Spring Training, Sunlight, and the Reminder We All Need
There’s something different about spring training.
Maybe it’s the desert light, soft in the morning, golden by late afternoon, and the much-needed vitamin D break from the gloomy Seattle gray.
Maybe it’s the lower stakes, the hum of a crowd that isn’t quite the roar you hear when you step into a packed stadium at T-Mobile Park. Or maybe it’s what happens when you step back from the stats, the contracts, the expectations... and just watch.
Because when you look, really look, you see it.
They’re just boys.
They’re kids fresh out of school, twenty-something years old, bright-eyed and baby-faced, just excited to be there.

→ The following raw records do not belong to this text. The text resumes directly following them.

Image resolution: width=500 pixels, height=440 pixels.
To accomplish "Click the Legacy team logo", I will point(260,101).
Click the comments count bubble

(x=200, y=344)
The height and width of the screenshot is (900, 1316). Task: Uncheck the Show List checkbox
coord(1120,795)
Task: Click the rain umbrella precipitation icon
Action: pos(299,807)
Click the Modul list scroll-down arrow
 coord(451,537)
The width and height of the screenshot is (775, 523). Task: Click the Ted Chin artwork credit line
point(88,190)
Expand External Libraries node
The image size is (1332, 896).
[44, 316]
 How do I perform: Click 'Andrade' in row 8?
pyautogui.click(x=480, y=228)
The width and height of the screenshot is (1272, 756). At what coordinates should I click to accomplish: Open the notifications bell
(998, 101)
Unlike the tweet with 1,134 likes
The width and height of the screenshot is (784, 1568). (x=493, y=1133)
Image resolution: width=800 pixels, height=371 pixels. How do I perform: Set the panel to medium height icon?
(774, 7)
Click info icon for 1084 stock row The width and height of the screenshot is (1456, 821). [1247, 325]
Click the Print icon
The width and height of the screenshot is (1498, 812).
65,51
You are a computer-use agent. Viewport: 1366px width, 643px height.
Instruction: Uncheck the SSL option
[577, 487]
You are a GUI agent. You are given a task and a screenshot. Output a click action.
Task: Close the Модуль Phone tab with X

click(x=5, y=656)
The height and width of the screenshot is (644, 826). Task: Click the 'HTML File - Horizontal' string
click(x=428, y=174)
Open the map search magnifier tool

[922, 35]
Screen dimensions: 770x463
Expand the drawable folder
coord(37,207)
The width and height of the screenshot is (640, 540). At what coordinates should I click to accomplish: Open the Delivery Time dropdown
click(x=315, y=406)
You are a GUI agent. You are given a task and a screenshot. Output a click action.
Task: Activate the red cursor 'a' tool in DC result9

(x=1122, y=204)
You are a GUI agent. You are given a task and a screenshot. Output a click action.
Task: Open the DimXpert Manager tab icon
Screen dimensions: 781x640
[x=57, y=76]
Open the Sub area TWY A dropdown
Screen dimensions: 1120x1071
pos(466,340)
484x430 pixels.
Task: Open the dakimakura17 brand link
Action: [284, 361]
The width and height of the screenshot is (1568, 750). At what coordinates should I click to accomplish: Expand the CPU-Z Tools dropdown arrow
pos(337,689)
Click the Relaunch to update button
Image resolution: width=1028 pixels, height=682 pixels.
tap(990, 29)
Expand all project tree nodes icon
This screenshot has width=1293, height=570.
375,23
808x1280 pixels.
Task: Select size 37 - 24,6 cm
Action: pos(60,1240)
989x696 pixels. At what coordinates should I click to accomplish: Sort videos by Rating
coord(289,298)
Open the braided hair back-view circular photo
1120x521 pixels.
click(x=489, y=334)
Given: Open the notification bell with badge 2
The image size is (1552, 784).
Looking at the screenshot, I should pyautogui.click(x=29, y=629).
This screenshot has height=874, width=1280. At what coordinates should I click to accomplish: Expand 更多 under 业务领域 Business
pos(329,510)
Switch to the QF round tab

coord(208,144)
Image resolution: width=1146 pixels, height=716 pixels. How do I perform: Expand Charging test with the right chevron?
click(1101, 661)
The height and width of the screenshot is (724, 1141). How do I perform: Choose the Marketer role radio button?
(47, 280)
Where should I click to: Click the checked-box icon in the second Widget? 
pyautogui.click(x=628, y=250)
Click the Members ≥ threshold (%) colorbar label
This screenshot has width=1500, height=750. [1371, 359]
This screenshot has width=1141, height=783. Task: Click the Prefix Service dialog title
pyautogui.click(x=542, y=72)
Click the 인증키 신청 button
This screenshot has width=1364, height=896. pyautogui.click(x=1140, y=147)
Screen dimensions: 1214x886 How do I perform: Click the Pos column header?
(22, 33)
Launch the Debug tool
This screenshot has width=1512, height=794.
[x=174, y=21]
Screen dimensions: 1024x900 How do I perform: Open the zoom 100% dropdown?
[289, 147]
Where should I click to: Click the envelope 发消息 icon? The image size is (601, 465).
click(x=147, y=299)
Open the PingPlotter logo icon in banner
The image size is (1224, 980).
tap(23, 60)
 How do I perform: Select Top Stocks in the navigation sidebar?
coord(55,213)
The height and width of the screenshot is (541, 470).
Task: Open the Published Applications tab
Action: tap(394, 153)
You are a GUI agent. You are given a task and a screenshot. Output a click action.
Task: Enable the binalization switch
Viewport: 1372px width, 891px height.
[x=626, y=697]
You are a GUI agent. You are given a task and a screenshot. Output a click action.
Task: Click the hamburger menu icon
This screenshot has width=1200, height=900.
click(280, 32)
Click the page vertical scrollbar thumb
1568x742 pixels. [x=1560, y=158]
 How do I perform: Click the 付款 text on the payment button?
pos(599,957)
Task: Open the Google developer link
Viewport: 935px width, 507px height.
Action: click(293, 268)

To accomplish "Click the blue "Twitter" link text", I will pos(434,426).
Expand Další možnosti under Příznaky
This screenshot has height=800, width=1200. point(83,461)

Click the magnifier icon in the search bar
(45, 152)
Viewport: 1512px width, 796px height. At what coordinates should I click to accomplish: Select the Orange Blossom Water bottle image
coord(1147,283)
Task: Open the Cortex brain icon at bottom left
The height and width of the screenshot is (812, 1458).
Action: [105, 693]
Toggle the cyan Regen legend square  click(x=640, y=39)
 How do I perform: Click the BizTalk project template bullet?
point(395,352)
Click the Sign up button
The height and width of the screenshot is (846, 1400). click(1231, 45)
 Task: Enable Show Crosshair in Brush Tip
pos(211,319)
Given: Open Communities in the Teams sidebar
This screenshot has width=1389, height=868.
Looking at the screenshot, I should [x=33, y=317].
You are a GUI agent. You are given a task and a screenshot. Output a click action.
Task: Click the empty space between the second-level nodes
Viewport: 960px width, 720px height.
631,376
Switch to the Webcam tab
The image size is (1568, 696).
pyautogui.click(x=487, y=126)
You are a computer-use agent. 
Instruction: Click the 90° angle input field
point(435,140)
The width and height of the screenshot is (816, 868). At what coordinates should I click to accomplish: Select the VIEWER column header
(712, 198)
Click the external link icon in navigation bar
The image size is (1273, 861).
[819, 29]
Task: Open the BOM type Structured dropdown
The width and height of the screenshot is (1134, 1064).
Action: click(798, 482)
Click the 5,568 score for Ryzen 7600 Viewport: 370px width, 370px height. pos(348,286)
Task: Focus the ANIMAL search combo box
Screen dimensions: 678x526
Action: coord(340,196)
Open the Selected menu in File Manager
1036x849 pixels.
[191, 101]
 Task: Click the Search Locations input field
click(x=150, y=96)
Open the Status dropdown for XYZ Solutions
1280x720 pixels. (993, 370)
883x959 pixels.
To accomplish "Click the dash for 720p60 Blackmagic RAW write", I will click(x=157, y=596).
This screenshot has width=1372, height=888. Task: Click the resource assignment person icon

Out on those fields in Arizona, they laugh during warmups, tease each other from the dugout, and wait for a coach to give them direction. There’s a looseness to spring training that doesn’t exist in the regular season. A lightness. A reminder that before this was pressure, before it was performance, before it was millions of eyes and opinions, it was a game.
This is where a team is built. Where the bonds are made. Because once the official season starts, it’s business.
But at its core, it was once just a children’s game.
Played in the street with neighborhood kids. At the park where the grass was more mud than field. At high schools where you could hear your parents clapping and shouting your name from half-empty bleachers, travel coffee cups in hand, seat pads under them because those tournament days are long.
I spent a little time at the Goodyear practice fields, where I got to witness the playfulness behind the scenes. The kind you don’t always see once the stadium fills and the pressure sets in. Teammates chirping back and forth. Laughter echoing across the field. That undeniable camaraderie that reminds you this is still a game they love.
And then you step into the massive ballpark, where the scale shifts entirely.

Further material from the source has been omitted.